AIM OF THE EXERCISE - At the line containing "You are a computer-use", begin an exact copy, and continue through the last line of the entries below. Leave out any pictures.

GIVEN DATA -

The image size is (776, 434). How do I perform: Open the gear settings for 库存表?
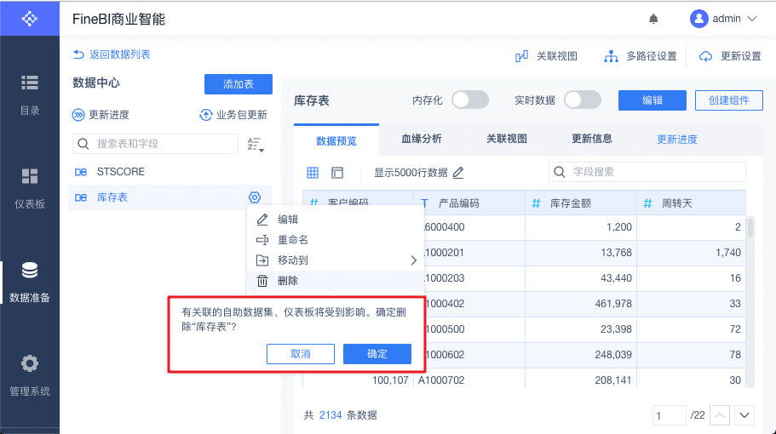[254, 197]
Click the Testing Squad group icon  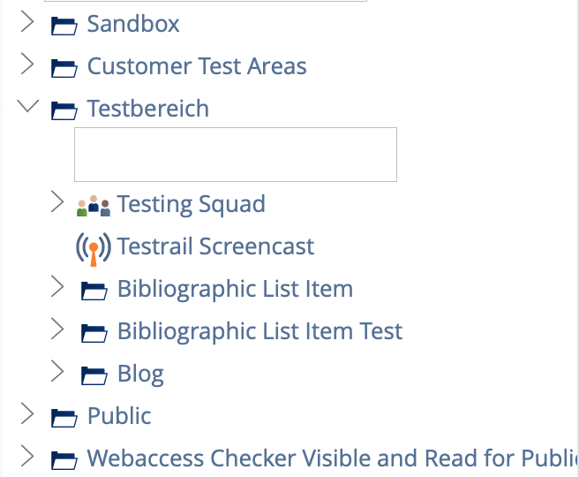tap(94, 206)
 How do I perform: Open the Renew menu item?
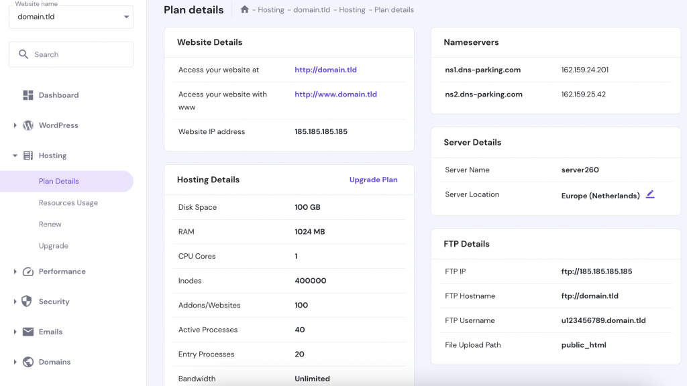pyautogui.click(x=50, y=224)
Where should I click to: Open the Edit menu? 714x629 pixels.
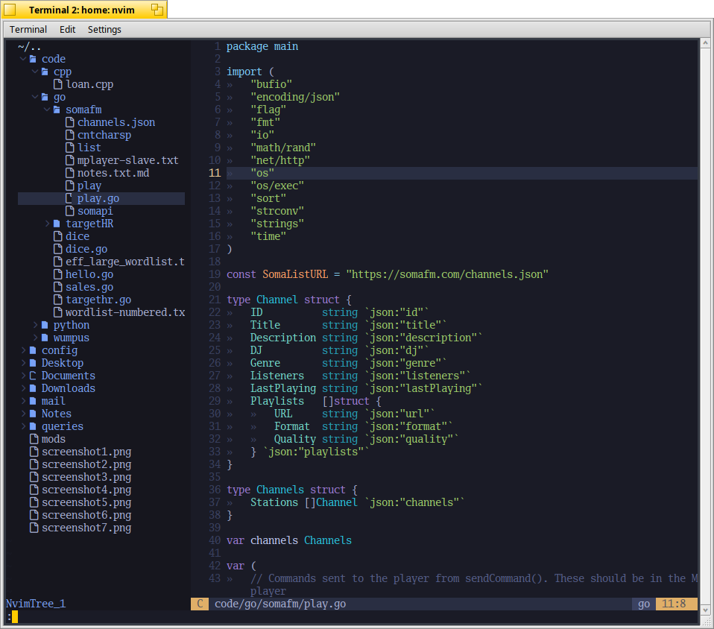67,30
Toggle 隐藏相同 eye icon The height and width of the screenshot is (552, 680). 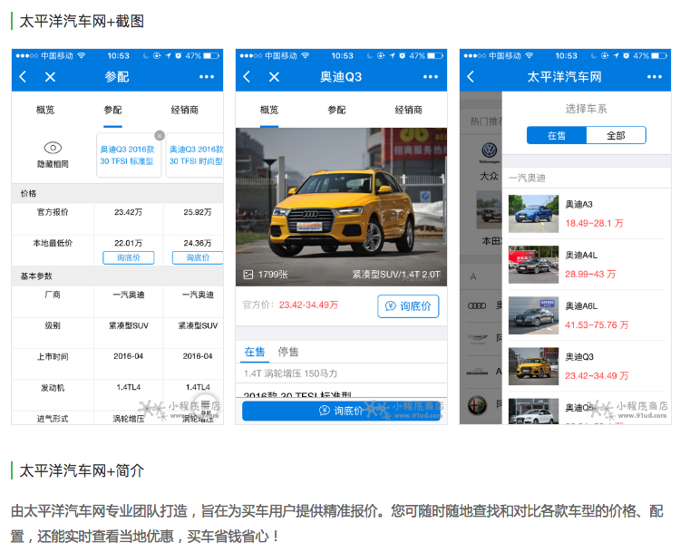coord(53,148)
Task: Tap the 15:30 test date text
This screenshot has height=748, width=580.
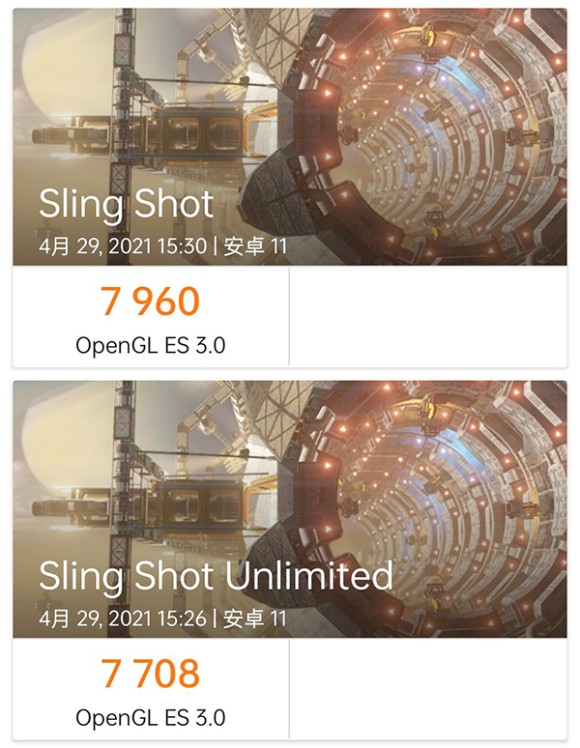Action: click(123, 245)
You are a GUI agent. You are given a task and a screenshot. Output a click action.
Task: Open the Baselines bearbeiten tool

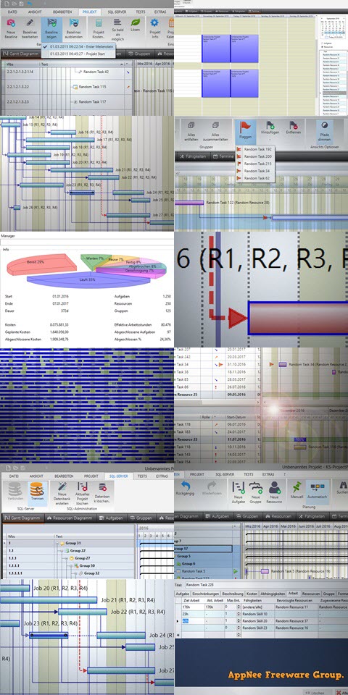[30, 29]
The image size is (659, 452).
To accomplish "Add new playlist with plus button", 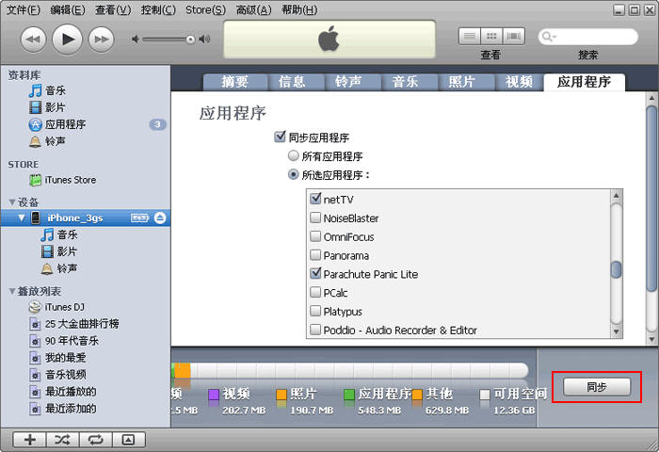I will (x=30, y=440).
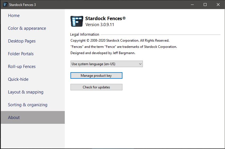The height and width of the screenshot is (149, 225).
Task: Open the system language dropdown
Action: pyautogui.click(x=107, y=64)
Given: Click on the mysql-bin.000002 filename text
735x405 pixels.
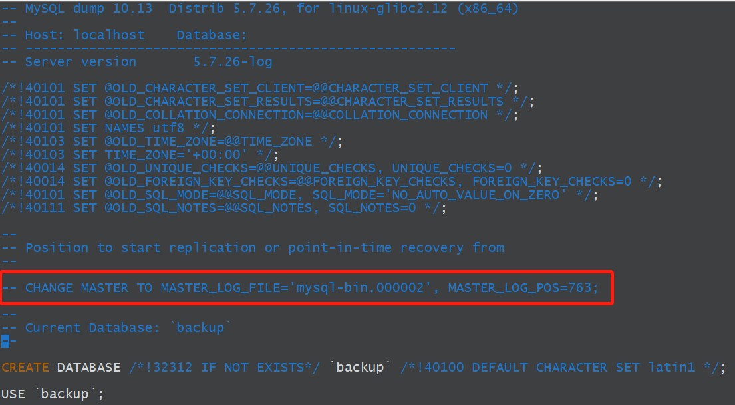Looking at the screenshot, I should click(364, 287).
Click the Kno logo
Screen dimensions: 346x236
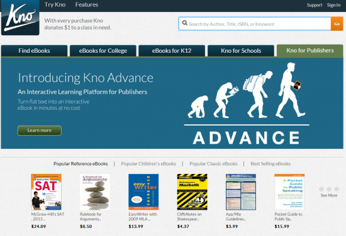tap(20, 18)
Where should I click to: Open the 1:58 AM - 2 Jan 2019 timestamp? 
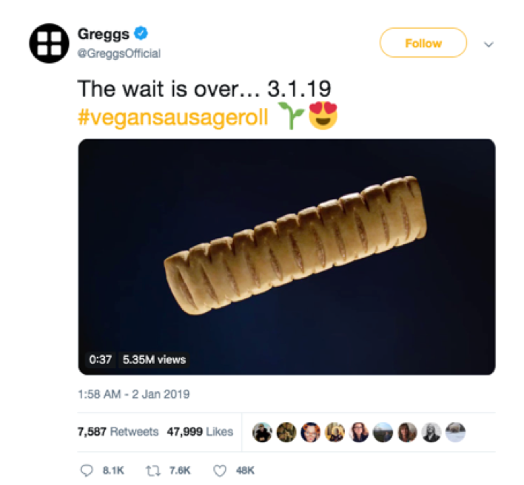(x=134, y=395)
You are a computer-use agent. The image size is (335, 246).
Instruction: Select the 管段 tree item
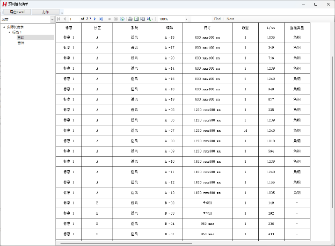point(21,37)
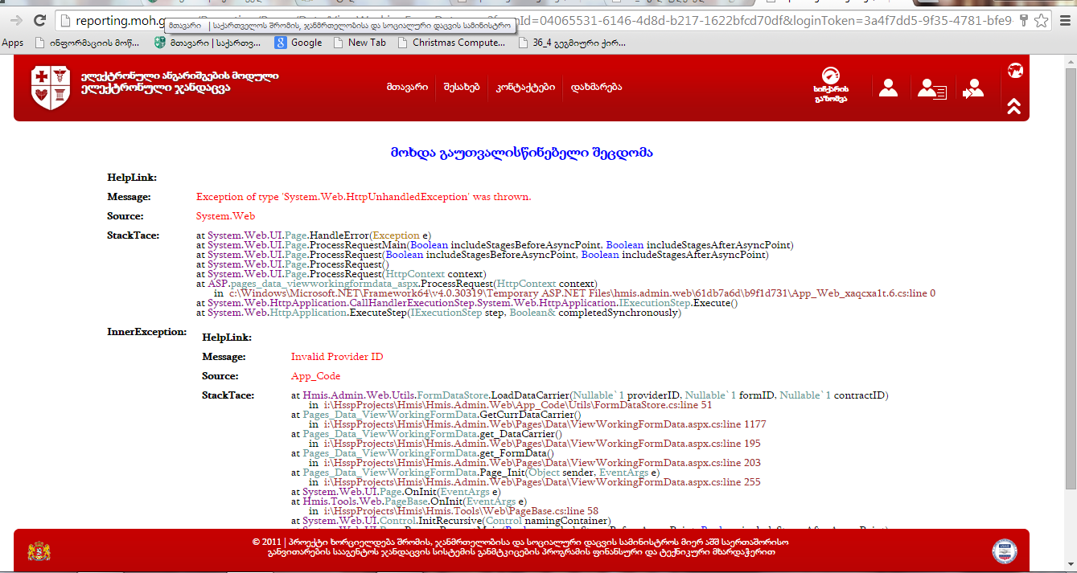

TASK RESPONSE -
You are a computer-use agent. The image size is (335, 246).
Instruction: Select the 管段 tree item
point(21,37)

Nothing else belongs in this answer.